ページ抜粋:
□ □ □ □ □ □ □

セクトの惑星は、その場所(サインやハウス)を良い場所だと感じたり、セクトを得ていながらも、それほど良い場所ではないと感じたりします。ジョイとか、リジョイスと呼ばれる概念に当たります。これが、後のアラビアの占星術で、ハルブとかヘイズに変わっていった可能性があります。つまり、ハルブとか、ヘイズに匹敵する概念が、初期ヘレニスティック占星術に、よく似た形でしか存在していないのです。

 

どこかで、変化した方だけを採用し、変化していない「セクト」という概念が忘れ去られるほどの…、変化した方だけを採用したわけです。

 

だから、謎だったし、アラビア占星術以降の占星術をどれだけ勉強してみても、西洋占星術の中の「ネイタル占星術」が誰にとっても分かりにくく、新たな発案が次々と、多々なされてきたということになります。ウィリアム・リリーのネイタル占星術も、ご多分にもれず、ボナタスのものを参照しながらも、歯切れの悪いものになっているわけです。

 

ボナタスは、自分には伝えられていないものがあると気付いていました。文中にそう書いています。おそらく、悶々としていたに違いありません。どうも筋道立ててネイタル占星術が読めない読めないと憤りを感じていたのでしょう。それで、論文の一番最後に持ってきています[一応、その理由として、ネイタル占星術は一番難しいので、よほど理解力のある人間にしか理解できないので、普通の人は最後に学ばないと理解できないんだ~ みたいなことを書いていますが、本当の理由は分かりません] 。今となっては、歴史上で整えられた形で初期に行われてきた占星術は、ネイタル占星術だと分かってきていますから、ボナタスはそれを感覚的に掴んでいたのかもしれません。

□ □ □ □ □ □ □

提供資料:
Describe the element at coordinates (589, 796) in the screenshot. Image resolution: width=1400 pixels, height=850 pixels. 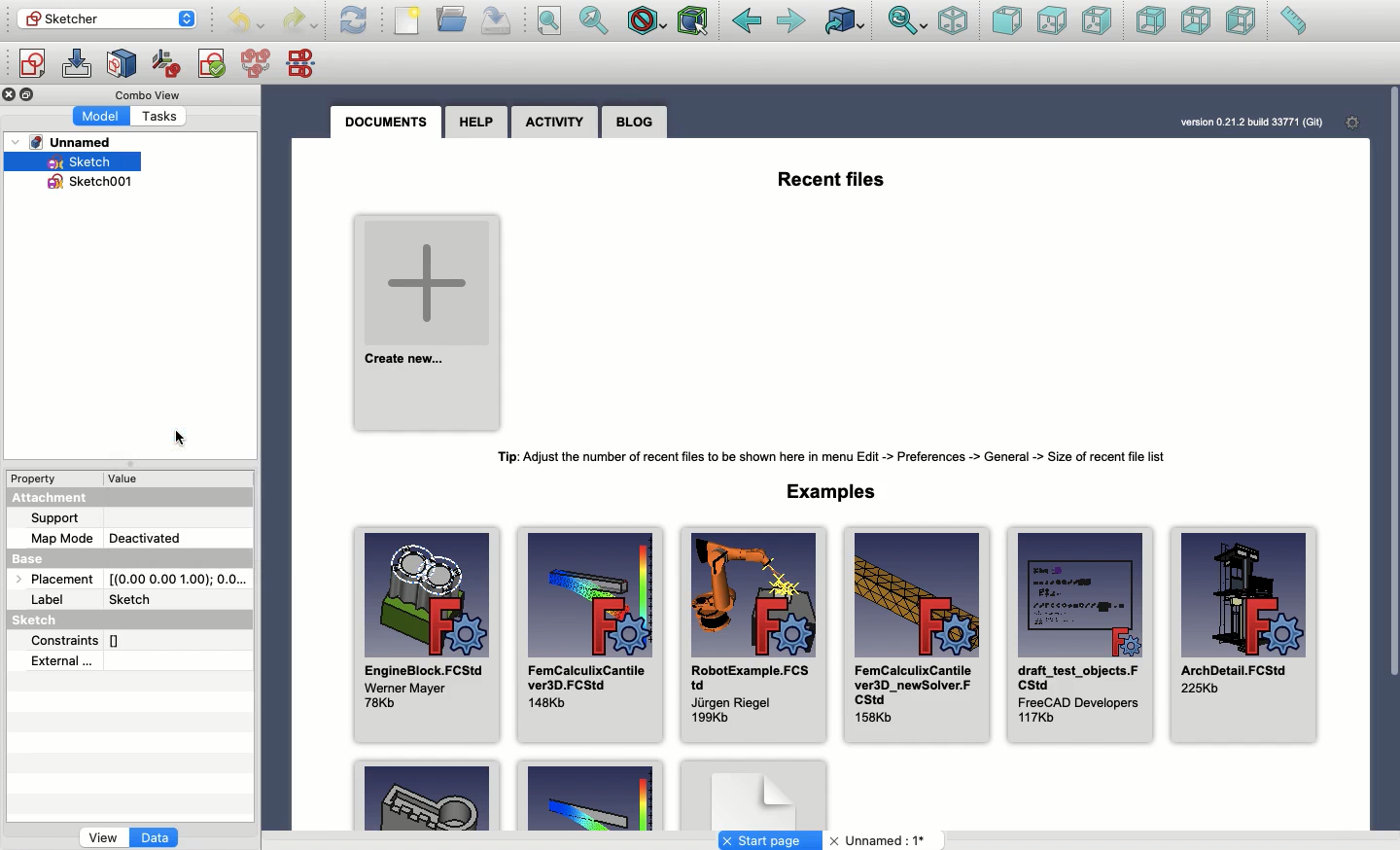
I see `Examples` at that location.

□ □ □ □ □ □ □

課題の指示 1:
占星術史の文章について、次の問いに答えなさい。
(a) ジョイやリジョイスと呼ばれる概念は、後のアラビアの占星術で何に変わっていった可能性があるとされているか。
(b) ウィリアム・リリーのネイタル占星術は、誰のものを参照していると書かれているか。
(c) ボナタスは、ネイタル占星術を論文のどこに置いているか。
課題の指示 2:
占星術史の文章を、最後の文の後から再開して書き進めなさい。

解答の記述 1:
(a) ハルブやヘイズ
(b) ボナタス
(c) 一番最後

解答の記述 2:
 

その、セクトでの最初のジョイとか、リジョイスという概念ですが、やはり、昼セクトに属する惑星たちは、地平線よりも上にあった方が力を発揮し易く、夜には地平線下に在った方が良いと捉えています。

 

逆に、夜のセクトに属する惑星たちは、夜に地平線の上にあった方が良く、昼には地平線下に在った方が良いと捉えています。

 

この状況は、セクトそのものの捉え方と矛盾していそうですが、ほんの少しの効果しか持っていません。けれども、惑星の中でどの惑星が最良の状態を持っているのかを決定する場合の判断材料になり得るわけです。

 

それも、これも、この後の判断の緻密化を進めるための初期の取り組みに過ぎません。しかし、後に多大な効果を持ってくることに頷けるはずです。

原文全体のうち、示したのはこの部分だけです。